#### [What to do]
Among the entries below, please repeat exactly and only the lines from the line containing "Given: Click the" to the line containing "Viewport: 1416px width, 750px height.", both lines included.

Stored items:
○ ○ ○ ○ ○ ○ ○

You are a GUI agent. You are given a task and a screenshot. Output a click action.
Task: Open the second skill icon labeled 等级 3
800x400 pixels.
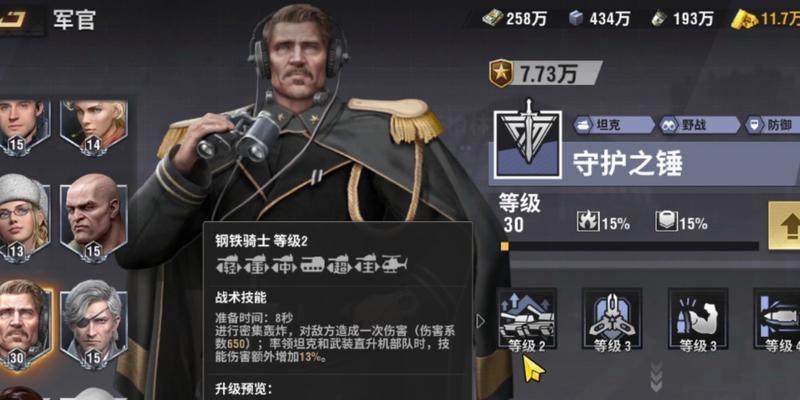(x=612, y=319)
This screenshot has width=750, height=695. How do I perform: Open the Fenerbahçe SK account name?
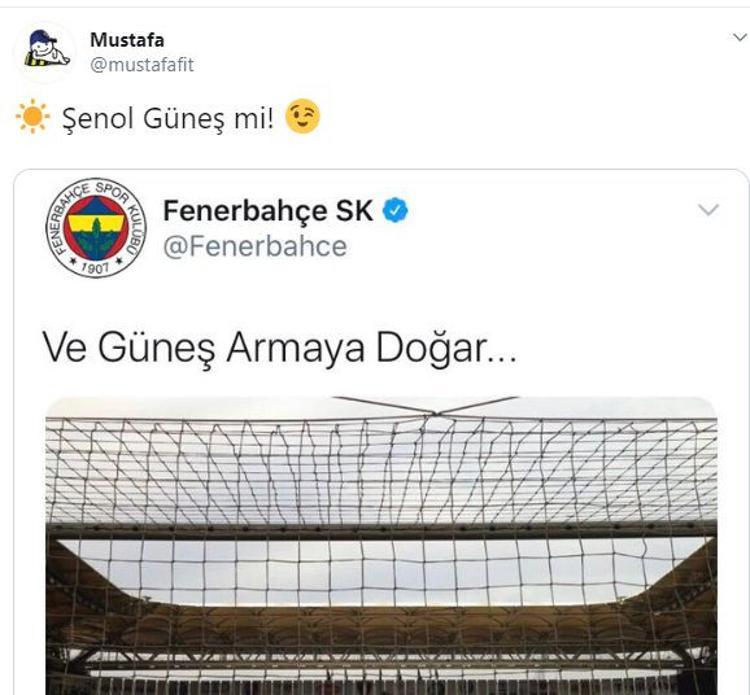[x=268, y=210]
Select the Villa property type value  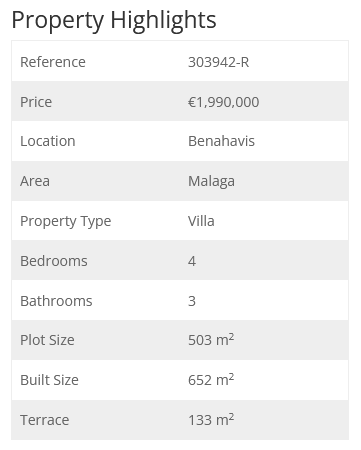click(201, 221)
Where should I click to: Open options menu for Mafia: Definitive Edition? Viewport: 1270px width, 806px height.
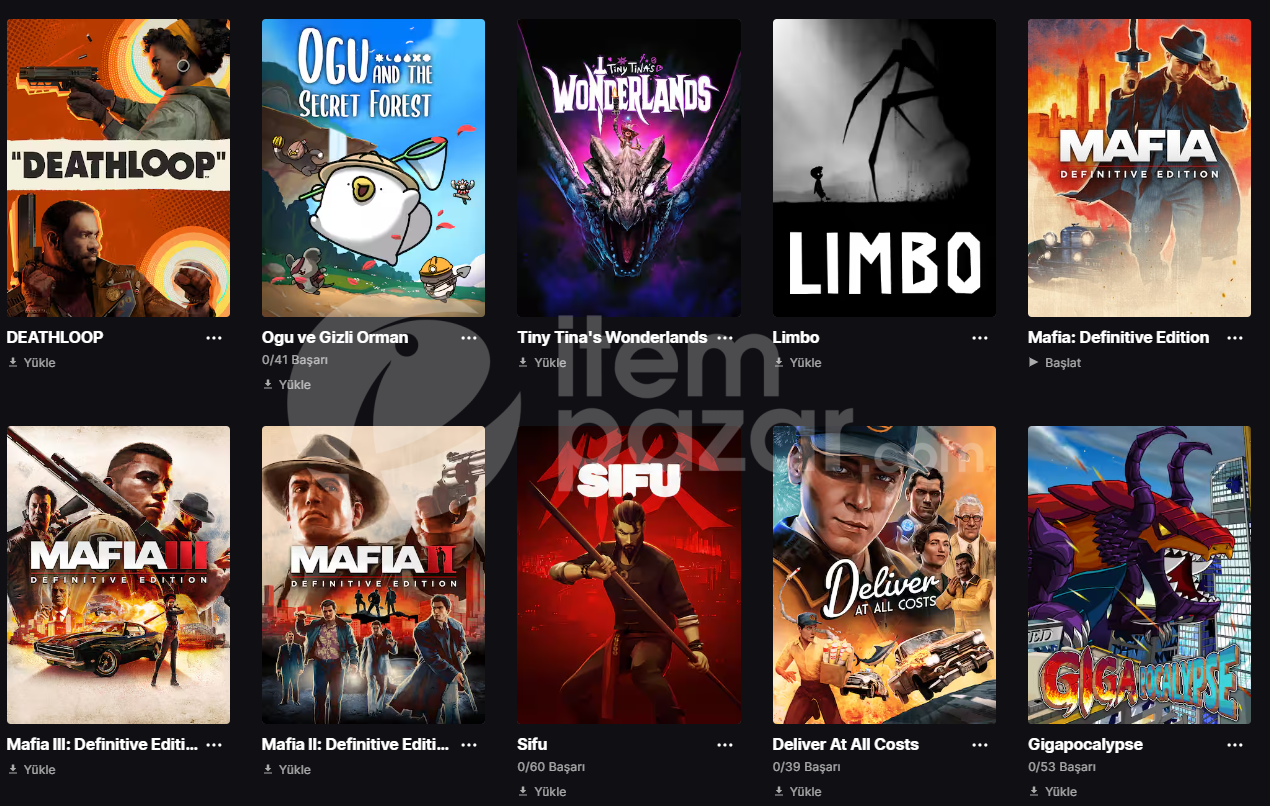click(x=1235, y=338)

○ ○ ○ ○ ○ ○ ○

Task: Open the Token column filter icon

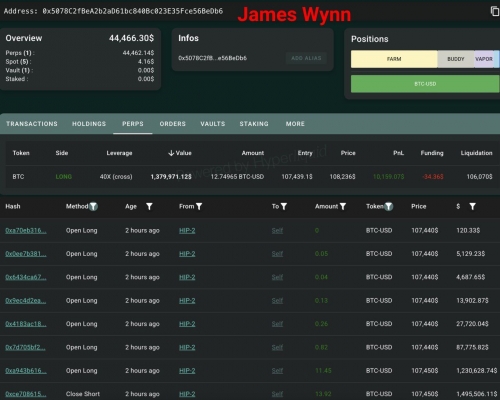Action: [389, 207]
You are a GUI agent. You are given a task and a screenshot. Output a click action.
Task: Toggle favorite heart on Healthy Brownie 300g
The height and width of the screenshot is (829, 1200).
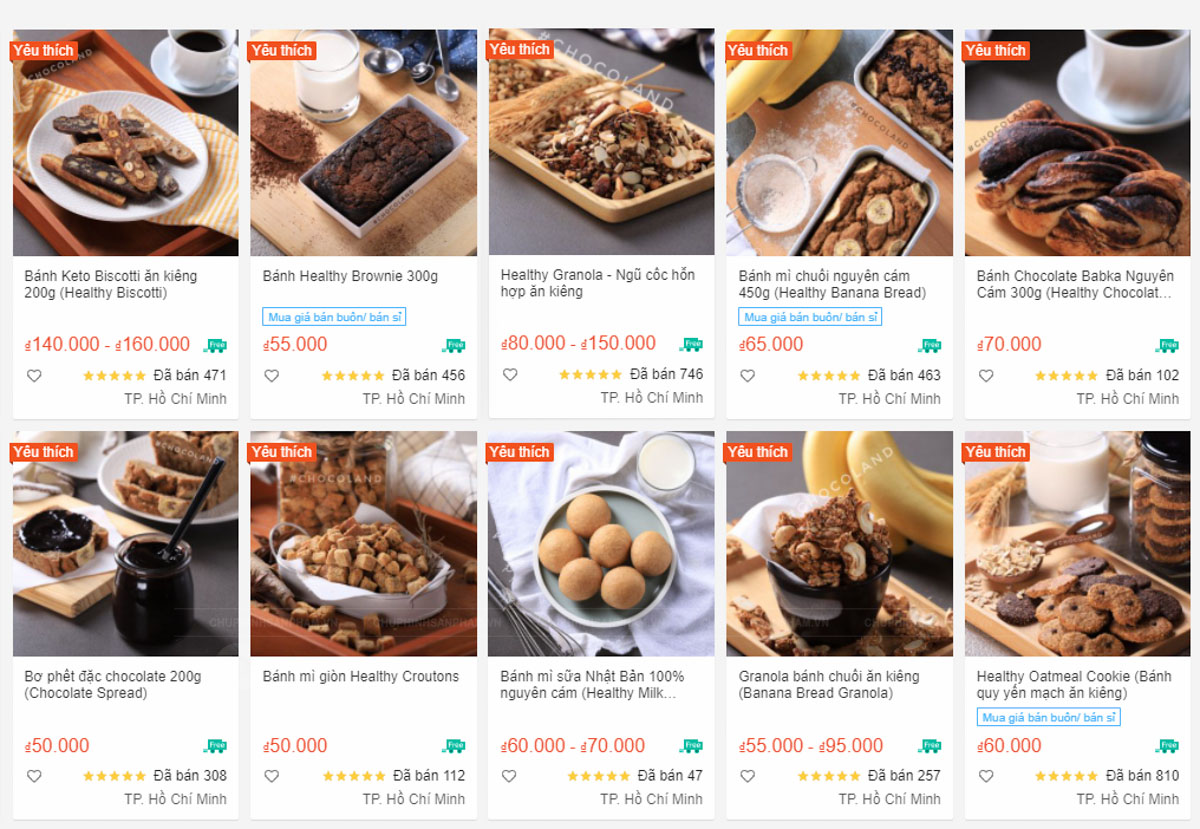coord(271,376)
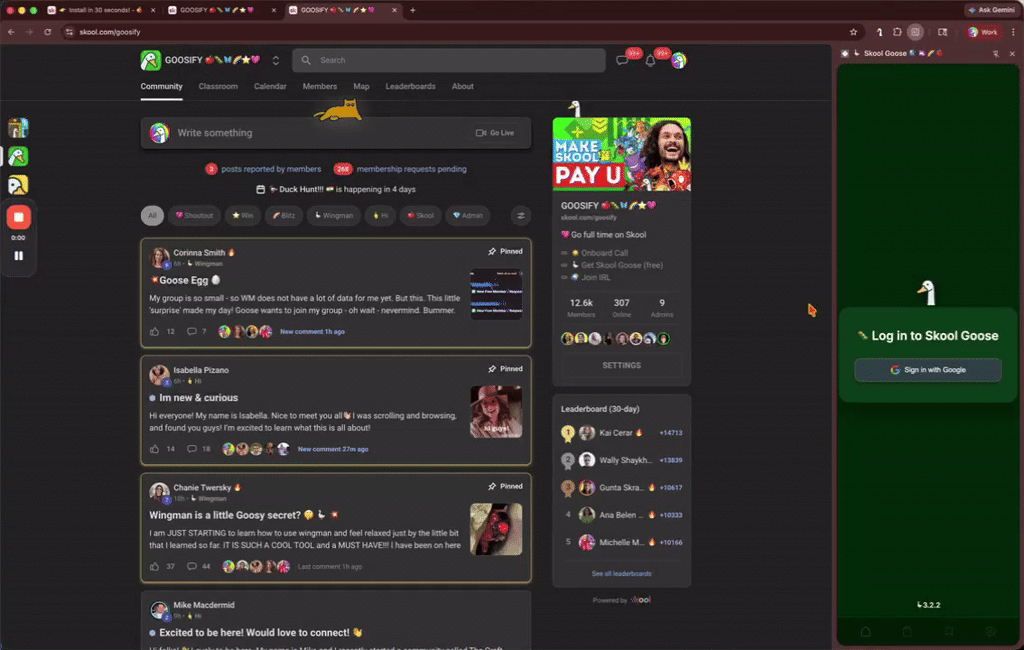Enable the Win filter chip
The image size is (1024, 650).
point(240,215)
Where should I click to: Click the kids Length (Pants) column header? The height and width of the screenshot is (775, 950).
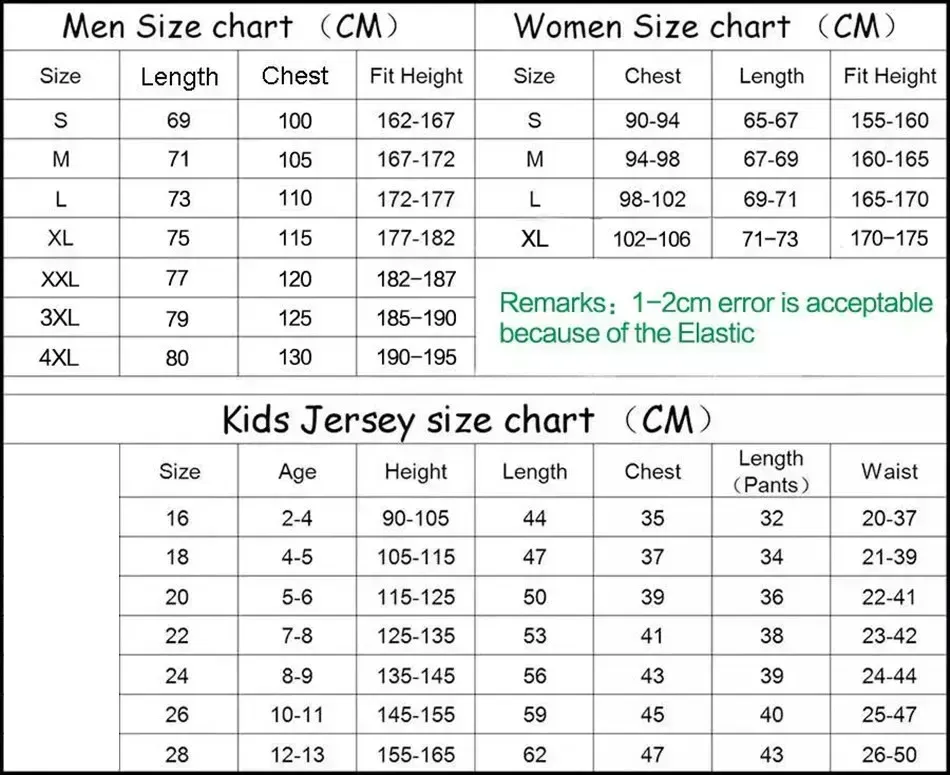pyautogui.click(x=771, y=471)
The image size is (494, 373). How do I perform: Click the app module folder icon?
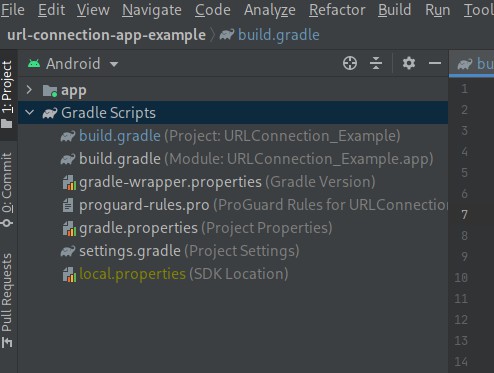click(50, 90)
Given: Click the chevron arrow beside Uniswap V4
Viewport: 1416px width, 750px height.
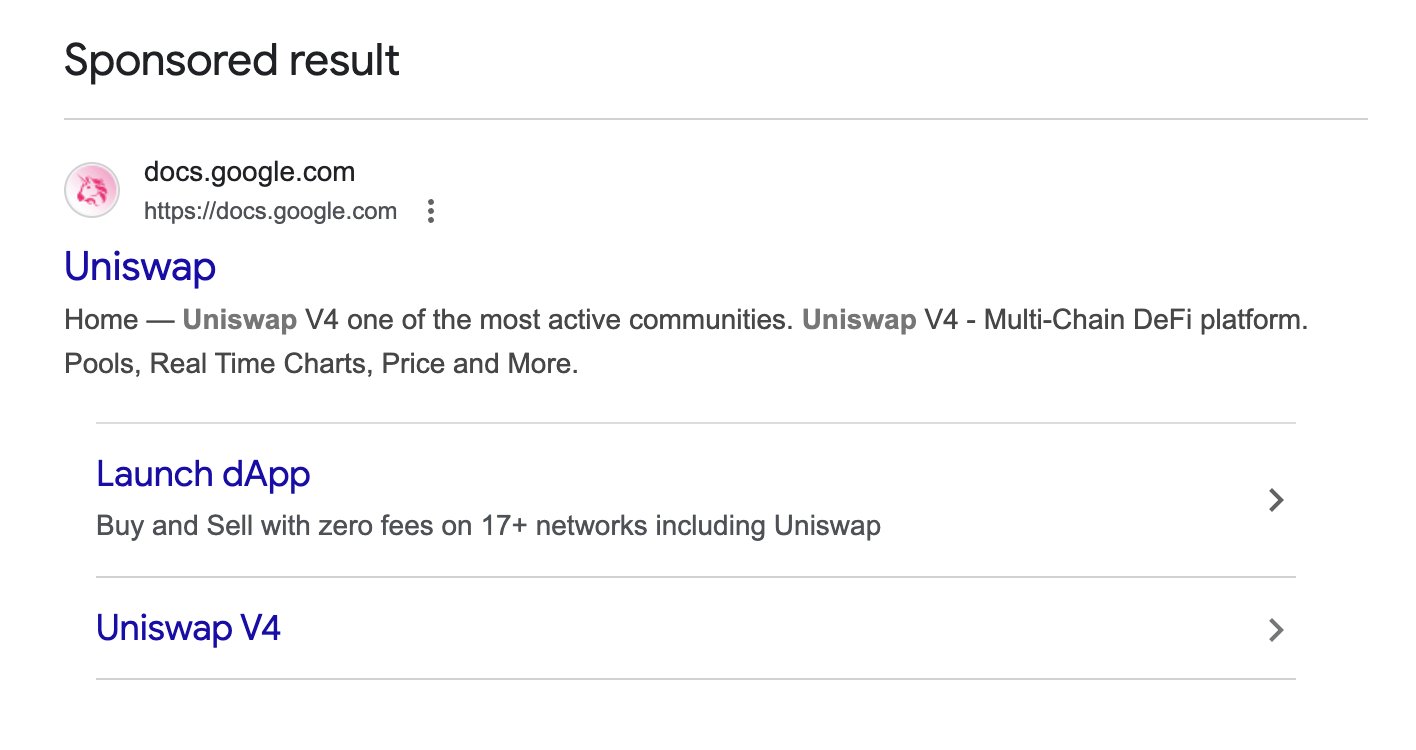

○ ○ ○ ○ ○ ○ ○

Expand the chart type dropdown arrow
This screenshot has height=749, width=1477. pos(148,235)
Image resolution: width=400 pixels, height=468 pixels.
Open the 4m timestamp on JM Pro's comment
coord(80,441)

○ ○ ○ ○ ○ ○ ○

#### [Finished exercise]
Given: Click the chevron arrow beside Uniswap V4
Viewport: 1416px width, 750px height.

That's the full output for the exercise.